President Trump and New York Gov. Andrew M. Cuomo (D) traded barbs Thursday ahead of an afternoon meeting during which Cuomo hoped to negotiate possible relief for New York residents from a U.S. government decision to terminate their access to the nation’s Trusted Traveler programs.

Department of Homeland Security officials said last week that the government was canceling New York residents’ access to the Trusted Traveler programs, which allow pre-vetted individuals expedited entry into the United States upon returning from international travel. The move came in response to a new state law that allows unauthorized immigrants to obtain New York state driver’s licenses and restricts immigration authorities’ access to license data. Authorities said DHS needs the data to properly vet Trusted Traveler applicants and that the New York law put U.S. citizens’ safety at risk.

Cuomo said this week that he had offered DHS a compromise: access to New York Department of Motor Vehicles data that concerns program applicants only. But neither Cuomo nor Trump appeared optimistic about the prospect of an agreement emerging from Thursday’s meeting.

“I have no problem with them looking at the database for Trusted Traveler Program people. But that’s not what it’s about,” Cuomo said Thursday morning on MSNBC’s Morning Joe. “It’s about retaliation.”

On CNN, Cuomo told Alisyn Camerota that he wants “to make sure the president knows that his Department of Homeland Security is extorting other governments. . . . They said they’re going to punish governments that don’t get in line with their dictate.”

Trump fired back on Twitter, noting that he “must understand that National Security far exceeds politics.” He added that “New York must stop all of its unnecessary lawsuits & harassment, start cleaning itself up, and lowering taxes. Build relationships, but don’t bring Fredo!” — a reference to a character from “The Godfather” who symbolizes weakness and intellectual inferiority; Trump has used the term to insult Cuomo’s brother, CNN host Chris Cuomo.

The DHS move against New York was among a series of election-year efforts in the past week aimed at taking on “sanctuary” juristicions — Democratically controlled states, cities or counties that limit their cooperation with federal immigration authorities.
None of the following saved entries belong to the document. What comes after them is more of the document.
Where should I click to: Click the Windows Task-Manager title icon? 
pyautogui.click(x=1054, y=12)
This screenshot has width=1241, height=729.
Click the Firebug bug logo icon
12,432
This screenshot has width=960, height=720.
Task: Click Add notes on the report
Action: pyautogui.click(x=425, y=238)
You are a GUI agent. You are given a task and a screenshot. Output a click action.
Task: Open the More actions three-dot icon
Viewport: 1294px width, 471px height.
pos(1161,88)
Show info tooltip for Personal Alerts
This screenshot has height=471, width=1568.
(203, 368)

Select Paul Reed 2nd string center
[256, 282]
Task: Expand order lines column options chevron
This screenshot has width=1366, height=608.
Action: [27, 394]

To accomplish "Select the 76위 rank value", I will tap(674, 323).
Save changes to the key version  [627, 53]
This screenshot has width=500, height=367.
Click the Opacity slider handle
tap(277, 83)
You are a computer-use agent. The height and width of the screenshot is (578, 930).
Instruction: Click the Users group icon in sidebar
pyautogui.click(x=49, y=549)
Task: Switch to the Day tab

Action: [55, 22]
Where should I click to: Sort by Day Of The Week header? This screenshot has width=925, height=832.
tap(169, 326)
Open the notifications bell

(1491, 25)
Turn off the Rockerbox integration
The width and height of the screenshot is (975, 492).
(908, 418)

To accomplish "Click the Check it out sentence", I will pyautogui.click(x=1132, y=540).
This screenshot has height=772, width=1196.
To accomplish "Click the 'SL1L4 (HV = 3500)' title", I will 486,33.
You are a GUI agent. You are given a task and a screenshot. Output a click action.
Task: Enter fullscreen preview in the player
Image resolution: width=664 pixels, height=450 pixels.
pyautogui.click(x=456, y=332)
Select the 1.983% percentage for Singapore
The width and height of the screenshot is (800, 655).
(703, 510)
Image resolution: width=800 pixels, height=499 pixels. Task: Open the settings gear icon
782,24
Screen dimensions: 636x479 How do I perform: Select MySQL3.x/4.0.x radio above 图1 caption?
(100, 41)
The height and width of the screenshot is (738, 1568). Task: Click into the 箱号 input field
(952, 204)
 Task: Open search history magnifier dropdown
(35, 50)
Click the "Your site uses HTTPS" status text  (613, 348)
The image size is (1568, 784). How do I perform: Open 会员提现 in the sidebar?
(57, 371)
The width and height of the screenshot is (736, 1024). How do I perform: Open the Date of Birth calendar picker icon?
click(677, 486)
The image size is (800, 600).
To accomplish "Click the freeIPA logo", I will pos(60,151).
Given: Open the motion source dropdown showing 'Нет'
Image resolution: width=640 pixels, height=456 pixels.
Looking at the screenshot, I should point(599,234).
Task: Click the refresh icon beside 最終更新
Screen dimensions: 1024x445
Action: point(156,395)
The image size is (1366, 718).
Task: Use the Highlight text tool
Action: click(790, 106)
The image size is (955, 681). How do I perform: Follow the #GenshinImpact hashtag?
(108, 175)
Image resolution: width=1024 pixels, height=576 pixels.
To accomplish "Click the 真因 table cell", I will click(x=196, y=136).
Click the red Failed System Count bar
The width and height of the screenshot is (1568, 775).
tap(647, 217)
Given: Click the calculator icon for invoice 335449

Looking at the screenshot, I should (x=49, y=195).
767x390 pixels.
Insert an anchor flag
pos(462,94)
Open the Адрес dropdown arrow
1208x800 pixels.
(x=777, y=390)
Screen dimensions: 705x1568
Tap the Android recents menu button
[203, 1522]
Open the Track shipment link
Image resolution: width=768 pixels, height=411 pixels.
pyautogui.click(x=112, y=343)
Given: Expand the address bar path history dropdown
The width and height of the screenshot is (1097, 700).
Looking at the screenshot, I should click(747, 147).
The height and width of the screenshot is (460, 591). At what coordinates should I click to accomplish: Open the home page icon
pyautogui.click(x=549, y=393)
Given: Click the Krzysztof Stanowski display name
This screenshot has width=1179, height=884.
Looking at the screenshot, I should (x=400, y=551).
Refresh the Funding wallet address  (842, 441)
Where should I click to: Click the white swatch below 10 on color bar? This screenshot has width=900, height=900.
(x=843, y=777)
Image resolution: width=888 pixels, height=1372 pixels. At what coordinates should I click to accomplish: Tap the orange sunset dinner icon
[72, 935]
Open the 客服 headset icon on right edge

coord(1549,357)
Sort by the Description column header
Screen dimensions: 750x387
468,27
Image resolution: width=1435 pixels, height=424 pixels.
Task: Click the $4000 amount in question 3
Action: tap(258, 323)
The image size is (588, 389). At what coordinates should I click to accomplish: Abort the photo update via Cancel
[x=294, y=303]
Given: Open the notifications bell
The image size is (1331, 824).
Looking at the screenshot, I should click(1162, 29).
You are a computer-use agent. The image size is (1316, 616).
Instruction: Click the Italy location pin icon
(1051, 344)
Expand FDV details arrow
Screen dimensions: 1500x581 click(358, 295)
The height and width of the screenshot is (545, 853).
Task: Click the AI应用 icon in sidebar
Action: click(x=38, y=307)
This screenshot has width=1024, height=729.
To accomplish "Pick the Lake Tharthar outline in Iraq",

After Trump attacked sanctuary jurisdictions in his State of the Union address, the administration also announced lawsuits against the states of California and New Jersey, and King County, Wash., challenging their sanctuary policies.

Trump and DHS officials have repeatedly clashed with New York leaders in particular, people who Trump believes have been overly critical of his policies and actions. “Very hard to work with New York — So stupid,” Trump tweeted last weekend. “All they want to do is investigate to make me hate them even more than I should,” he tweeted of New York City and state in December.

New York prosecutors are investigating whether Trump and his business, the Manhattan-based Trump Organization, lied to insurance companies and broke state law.

Trump and his supporters say sanctuary policies, which most frequently refer to local law enforcement officials’ refusal to detain people at the request of immigration agents, endanger public safety. In his State of the Union address, Trump decried sanctuaries for releasing “dangerous criminals” that he said otherwise would have been deported and referred specifically to a “brutal rape and murder” of an elderly woman in New York.

The alleged threat posed by sanctuary policies to public safety was a prominent talking point during Trump’s 2016 presidential campaign, though he has been unsuccessful in efforts to withhold federal funding from such jurisdictions.

Cuomo, who has filed a lawsuit against the federal government for its action against New York, has challenged the DHS claim that the government needs access to DMV data to vet Trusted Traveler applicants because a driver’s license is not required to apply for the programs. Cuomo said the move amounted to political “extortion” of a liberal state for a policy Trump doesn’t like.

Cuomo reiterated that claim Thursday ahead of his meeting with Trump, accusing the president of using the state’s law to “make political hay.”

“They say, ‘We’re kicking you out of the Trusted Traveler program because we don’t have the information,’ ” Cuomo said on CNN, noting that he told the acting DHS secretary that he would “give you whatever information you want on the enrollees for the Trusted Traveler Program.” But that, Cuomo suggested, wouldn’t be a sufficient compromise for the administration, because its move to block New York’s access to Trusted Traveler privileges was not “rational” and was rooted in a desire for political retaliation.